**Document excerpt**
-*-*-

FORT WORTH, Texas — When they suffered a 38-27 loss at Kansas three weeks ago, the BYU Cougars could easily whisk away the setback by saying they gift-wrapped the win for the so-so Jayhawks.

If not for two defensive scores, Kansas would not have won so handily, the thinking in Provo went.

“Some times you have to pivot and figure out other ways to do things. You just can’t keep doing the same things and expect the results to change. We definitely have to pivot and do some things. But they are all within the realm of our capabilities. … We have the players and the talent to do it.” — BYU coach Kalani Sitake

Sentiments like that were more difficult to arrive at after Saturday’s crushing 44-11 defeat at the hands of the TCU Horned Frogs, a now 4-3 team that was clearly superior to BYU (1-2, 4-2) in all three phases of the game, and in coaching, in many respects.

So where does BYU, embarrassed, humiliated and, as coach Kalani Sitake noted, “exposed in a lot of different ways,” go from here?

It starts with a lot of introspection, the eight-year head coach said in the bowels of Amon G. Carter Stadium after the second-worst loss in his tenure, and after heaping praise on TCU (2-2, 4-3) and predicting the Frogs had found their “identity” and turned a mildly disappointing season around.

“We find ourselves in a difficult position right now,” Sitake acknowledged. “I know that the adversity will get us to the right spot. It created a spark for TCU, and I imagine that they are going to keep this momentum rolling.

“What we need to do is find the same spark and the same type of urgency that they did this week,” Sitake continued. “Now we get to go home and play this game (of football) again against a really good Texas Tech team.”

The Red Raiders will roll into Provo on Saturday (5 p.m. MDT, FS1) for the first time ever with their own issues after falling 38-21 to Kansas State over the weekend and possibly losing another quarterback to injury. Starter Behren Morton, who was in the game because opening-game starter Tyler Shough suffered a fractured fibula in the 20-13 road loss at West Virginia on Sept. 23, was knocked out of the game in Lubbock, Texas, and replaced by freshman Jake Strong in the third quarter.

-*-*-

**Rows of pointing data**
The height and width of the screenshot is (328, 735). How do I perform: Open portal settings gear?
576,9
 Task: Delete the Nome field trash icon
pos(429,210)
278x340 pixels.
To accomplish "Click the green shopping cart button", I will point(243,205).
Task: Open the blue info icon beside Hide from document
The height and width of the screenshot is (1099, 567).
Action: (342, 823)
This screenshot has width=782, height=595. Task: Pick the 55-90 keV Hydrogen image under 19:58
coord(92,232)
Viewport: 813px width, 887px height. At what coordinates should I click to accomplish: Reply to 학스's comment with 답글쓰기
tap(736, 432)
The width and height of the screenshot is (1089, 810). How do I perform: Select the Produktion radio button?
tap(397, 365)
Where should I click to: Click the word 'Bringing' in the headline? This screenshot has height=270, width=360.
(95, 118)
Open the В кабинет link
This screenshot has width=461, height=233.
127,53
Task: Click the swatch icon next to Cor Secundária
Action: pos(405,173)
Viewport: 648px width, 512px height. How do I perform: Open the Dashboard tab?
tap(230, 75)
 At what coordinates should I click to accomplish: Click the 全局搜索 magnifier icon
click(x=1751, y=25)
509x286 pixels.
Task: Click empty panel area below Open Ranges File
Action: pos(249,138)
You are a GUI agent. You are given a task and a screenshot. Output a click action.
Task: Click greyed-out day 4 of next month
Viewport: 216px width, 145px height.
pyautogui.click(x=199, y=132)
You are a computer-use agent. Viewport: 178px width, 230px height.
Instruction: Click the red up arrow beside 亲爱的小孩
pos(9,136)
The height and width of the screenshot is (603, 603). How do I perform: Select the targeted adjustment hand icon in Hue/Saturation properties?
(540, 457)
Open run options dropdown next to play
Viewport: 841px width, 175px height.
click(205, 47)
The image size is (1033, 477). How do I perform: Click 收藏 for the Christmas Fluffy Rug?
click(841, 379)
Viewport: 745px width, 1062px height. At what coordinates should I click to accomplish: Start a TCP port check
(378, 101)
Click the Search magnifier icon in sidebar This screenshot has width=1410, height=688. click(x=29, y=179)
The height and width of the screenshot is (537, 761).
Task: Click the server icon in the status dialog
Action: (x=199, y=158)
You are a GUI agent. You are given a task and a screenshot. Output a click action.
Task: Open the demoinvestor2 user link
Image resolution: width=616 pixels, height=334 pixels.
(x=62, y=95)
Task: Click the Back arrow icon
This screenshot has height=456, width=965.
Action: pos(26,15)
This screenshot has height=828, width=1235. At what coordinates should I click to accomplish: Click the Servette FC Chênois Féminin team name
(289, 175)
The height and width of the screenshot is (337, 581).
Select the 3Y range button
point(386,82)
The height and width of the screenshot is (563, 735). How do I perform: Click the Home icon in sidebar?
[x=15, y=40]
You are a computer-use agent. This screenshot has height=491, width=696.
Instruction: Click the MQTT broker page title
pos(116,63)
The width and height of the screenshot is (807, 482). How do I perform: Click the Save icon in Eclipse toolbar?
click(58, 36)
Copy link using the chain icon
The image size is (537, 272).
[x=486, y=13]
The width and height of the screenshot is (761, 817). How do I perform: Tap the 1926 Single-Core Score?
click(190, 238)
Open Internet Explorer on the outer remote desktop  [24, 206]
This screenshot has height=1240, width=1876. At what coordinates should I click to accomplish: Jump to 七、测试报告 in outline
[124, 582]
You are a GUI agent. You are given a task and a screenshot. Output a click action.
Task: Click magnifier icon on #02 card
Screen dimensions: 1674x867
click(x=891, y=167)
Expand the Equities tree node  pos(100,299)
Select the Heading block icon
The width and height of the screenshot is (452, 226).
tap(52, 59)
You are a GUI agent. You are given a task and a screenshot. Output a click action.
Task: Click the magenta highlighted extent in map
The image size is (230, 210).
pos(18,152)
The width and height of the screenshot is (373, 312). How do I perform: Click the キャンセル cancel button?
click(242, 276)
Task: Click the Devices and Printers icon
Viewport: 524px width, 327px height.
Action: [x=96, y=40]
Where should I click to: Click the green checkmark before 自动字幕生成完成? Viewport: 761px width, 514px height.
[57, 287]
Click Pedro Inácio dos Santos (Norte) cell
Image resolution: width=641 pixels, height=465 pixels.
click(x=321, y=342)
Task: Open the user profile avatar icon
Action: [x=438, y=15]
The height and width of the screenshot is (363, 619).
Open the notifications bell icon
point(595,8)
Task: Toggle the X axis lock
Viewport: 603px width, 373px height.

-*-*-

**Written problem 1**
Translate this sentence from the BYU football article into Spanish: "If not for two defensive scores, Kansas would not have won so handily, the thinking in Provo went."
**Written problem 2**
Write the next few paragraphs of the BYU football article, continuing from its last sentence.

**Expected answer 1**
Si no hubiera sido por dos anotaciones defensivas, Kansas no habría ganado con tanta holgura, según se pensaba en Provo.

**Expected answer 2**
Strong helped put together a 99-yard touchdown drive to give Texas Tech a 21-17 lead in the third quarter, but was intercepted three times after KSU regained the lead.

Texas Tech’s quarterback quandary will be the least of BYU’s concerns this week, however. The Cougars have plenty of issues of their own, as the beatdown in Fort Worth showed.

With redshirt freshman QB Josh Hoover made to look like famed former TCU QB Sammy Baugh by the Cougars’ utter ineptitude on defense, TCU had twice as many first downs (30-15) and 584 yards of offense to BYU’s 243.

It was total domination, and Sitake knew it.

“We didn’t help ourselves, either,” Sitake said. “… All three phases weren’t clicking and if you are not clicking TCU is that type of team that will hurt you. … They utilized their speed, and also a big, physical O line. And then on defense they kept us guessing on so many different things.”

In short, playing Kansas almost evenly and downing Cincinnati 35-27 although they were outgained by more than 200 yards might have given the Cougars a false sense of security that they could hang in the Big 12.

The debacle at TCU showed that they probably can’t. Not right now, anyway. It wasn’t necessarily scheming or lack of game-planning that doomed BYU to the lopsided loss. It was the simple fact that TCU had better players at almost every position.

The sobering thought for BYU is that almost all of the remaining Big 12 opponents on the schedule, perhaps even this week against the Red Raiders, have talent equal to or better than the Frogs, who are rebuilding a bit after playing in the national championship game last season.

“They are an impressive, athletic team. They have good players. But again, we saw that on film. We knew that,” BYU quarterback Kedon Slovis said. “We have some good guys with some speed and athleticism, too. So again, I think hats off to them. They are a good team and did a lot. But I would expect us to execute better.”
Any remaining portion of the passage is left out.